Del's brows locked together. "Who have you been talking to?"
"Are you suggesting I can't come up with such questions on my own?"
"The captain," she said suspiciously. "You drank wine together, and discussed-me?"
"We discussed all manner of things, the captain and I. Men, women, you, me, Nihko, Herakleio." I gestured. "She mentioned you were sisters of the soul."
"In some things, yes. We believe in freedom of choice, regardless of whether we are male or female. The freedom to follow our hearts."
"Yes!" I nodded vigorously. "That's what I'm talking about. And I want to know what your choice is. What your heart wants."
Del eyed me closely. "Did Herakleio hit you in the head when I wasn't looking?"
"Can't you just answer the question?"
She opened her mouth. Shut it. Scowled at me and mutinously held her silence.
"Del," I said gently, "you're different now."
The flesh of her face startled into hardness. "What do you mean?"
"You're not the same woman I met three years ago."
"Nor are you the same man."
"But we're not talking about me."
She thought about not responding. But did it anyway. "I do feel-different. But what do you mean by it?"
"Not as driven." I raised my hand. "I don't mean you've gotten soft, bascha. The edge is there when you need it, when you summon it … I only mean that you seem less-" I hesitated, said it anyway. "-obsessed. Than you were even two months ago."
Del looked into the depths of the water. "My song is done."
So the captain had said. "All of it?"
"Oh, there is more song yet to be sung. The undiscovered song, made as we move. But-what I was, the song I sang all those years I honed my body and mind and swordskill, is finished."
"And?"
"And," she said, "I am learning what it is I am to be. Who I am to be."
"You are you, Delilah. Always."
"More," she said. "And less. Depending on the day."
"Today?"
"Today," she said tartly, "I am somewhat confused by your mood."
I grinned. Then asked, "Why is it that you can admit to Prima Rhannet how you feel and what you want, but you can't admit it to me?"
Color crept into her face. When she is angry or embarrassed, her fair skin often betrays her, despite her best efforts to lock away her feelings so no one else can read them.
Eventually Del said, "Sisters of the soul."
"Is that different from being bedmates?"
"Oh, yes," she answered at once, so easily that I knew it was the unadorned truth. "Women can-talk."
"And men and women can't? Isn't that a bit unfair, telling things to women you won't tell to men?"
"Don't men tell men things they won't tell women?"
"Almost never, bascha. But that's because men don't generally talk much to one another about anything serious."
Now she was perplexed. "Why?"
"Men just don't."
"But they could."
"Sure they could. They don't." I shrugged. "Usually."
"Sometimes?"
"Maybe a little. But not very much. Not very often."
"But-you talk to me, Tiger."
This time it was my truth, and as unadorned. "You make me want to."

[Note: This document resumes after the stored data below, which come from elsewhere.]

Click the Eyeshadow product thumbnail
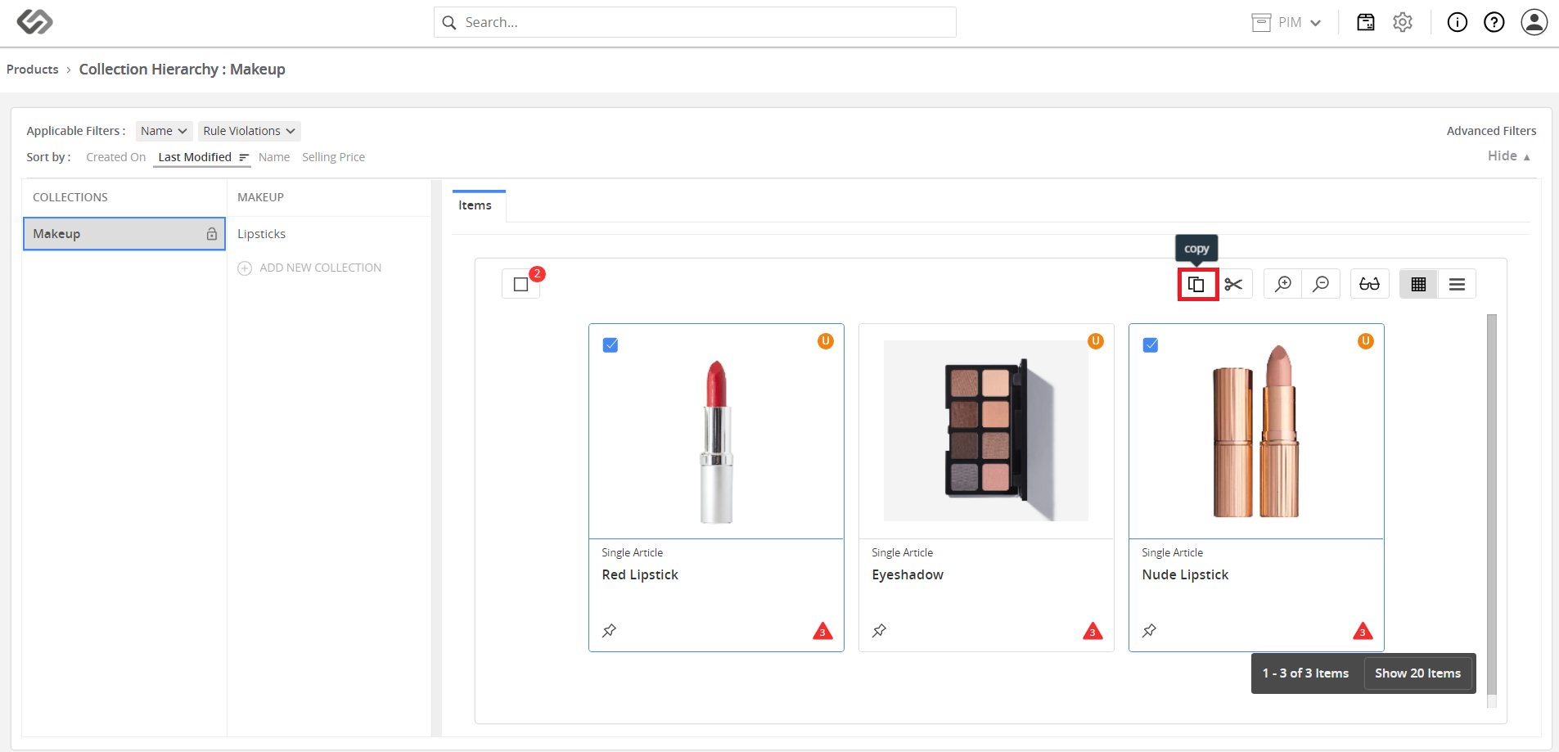The width and height of the screenshot is (1559, 752). click(986, 431)

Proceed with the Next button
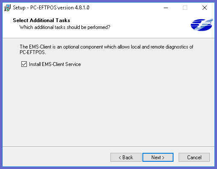[x=158, y=157]
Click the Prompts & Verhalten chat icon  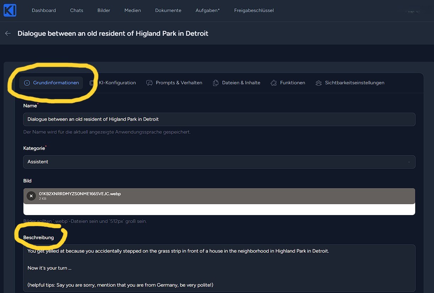(149, 83)
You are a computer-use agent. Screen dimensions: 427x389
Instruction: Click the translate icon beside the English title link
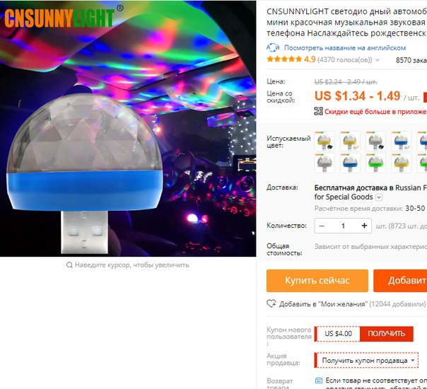(273, 47)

Del understood that truth, the emotion that prompted it. I saw the quick-springing sheen of tears in her eyes, though they were hastily blinked away. "It should be so," she said firmly. "Between men and women. Always the truth. Always the wanting to say what is in the heart."
I stood now at the side of the pool, hands gripping the lip of stone. "Then let me tell you what's in mine."
"Wait-" she blurted, as if abruptly afraid to hear such honesty.
"I want you with me," I said simply, "wherever I go. But not if the cost is the loss of your freedom."
"Tiger-"
"Do what you wish to do. Go where you wish to go. Be what you wish to be."
"With you," she said quietly. "With you, of you. As much as I have ever wanted anything."
It was more than I expected to hear from her. Ever. It shocked me. Shook me.
"That," I said lightly, unable to show her how profound the relief, "doesn't sound very practical to me."
"Practicality has nothing to do with the heart," she countered loftily, taking up the wooden sword. Del's eyes were bright as she smacked me lightly atop the skull. "And now you will tell me what prompted such serious talk."
"Herakleio."
"Herakleio? "
"And vanity. Age." I shrugged as she rested the blade on my shoulder. "I look at him and see what I was. What I can never be again."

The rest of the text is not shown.